I don't comment or apologize again. I just pick up the next sheet of plywood and say, "Three windows down, eleven to go. We're making good time."
We work through the morning. The storm bands keep coming, soaking us and then retreating, and the heat between them is suffocating. Stormy works harder than he should, maybe, for someone his size who probably hasn't been eating enough. But he doesn't complain or even slow down. Every time I show him anything new, he absorbs it silently and does it right the first time.

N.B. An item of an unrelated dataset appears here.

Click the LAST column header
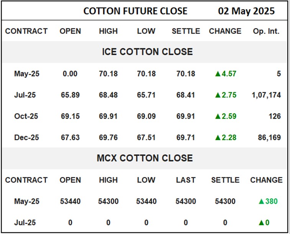Screen dimensions: 290x234 185,180
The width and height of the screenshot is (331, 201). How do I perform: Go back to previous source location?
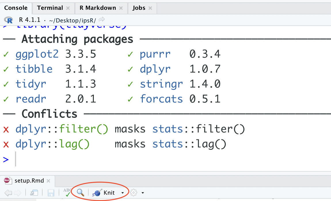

Around noon, a Bay County Sheriff's cruiser pulls into the parking lot. I know the car before I see the driver. It's Mickey Weaver. He's wearing his uniform and his cop face, which means he's here in an official capacity before he's here as my best friend.
"Oh no," I say, loud enough for Stormy to hear. "The law has arrived. Everyone act natural and hide the drugs."
Mickey gets out of the cruiser and walks toward us through the rain. He's over six feet, muscular, with tanned skin, close-cropped hair, and the kind of jawline that makes him very popular on the dating apps he's always complaining about. We went to school together, played football together, and came out to each other on the same night junior year after splitting a bottle of his mama's peach schnapps. He's been my best friend for going on twenty years.
"You stubborn son of a bitch," he says by way of greeting.
"That's Big Stubborn Son of a Bitch to you. I have a sign and everything."
"I'm here in an official capacity to inform you that Bay County has issued a mandatory evacuation for all Zone A residents, effective immediately. Emergency services will not be available for rescue operations after six PM today. If you choose to remain in the evacuation zone, you do so at your own risk and the county assumes no responsibility for your life. In other words, don't call us if shit gets real and you find yourself hanging onto the roof and floating down the street in a storm surge."
"Did you practice that in the car?"
"Twice." He smiles, then kills it. "I'm serious, Tex. This one's bad. They're saying it could hit Category 5 before landfall. The surge projections are insane. You need to leave.As your friend, I'm asking you to leave. You can stay at my place as long as you want."
"You know there's no way in hell I'm leaving this place."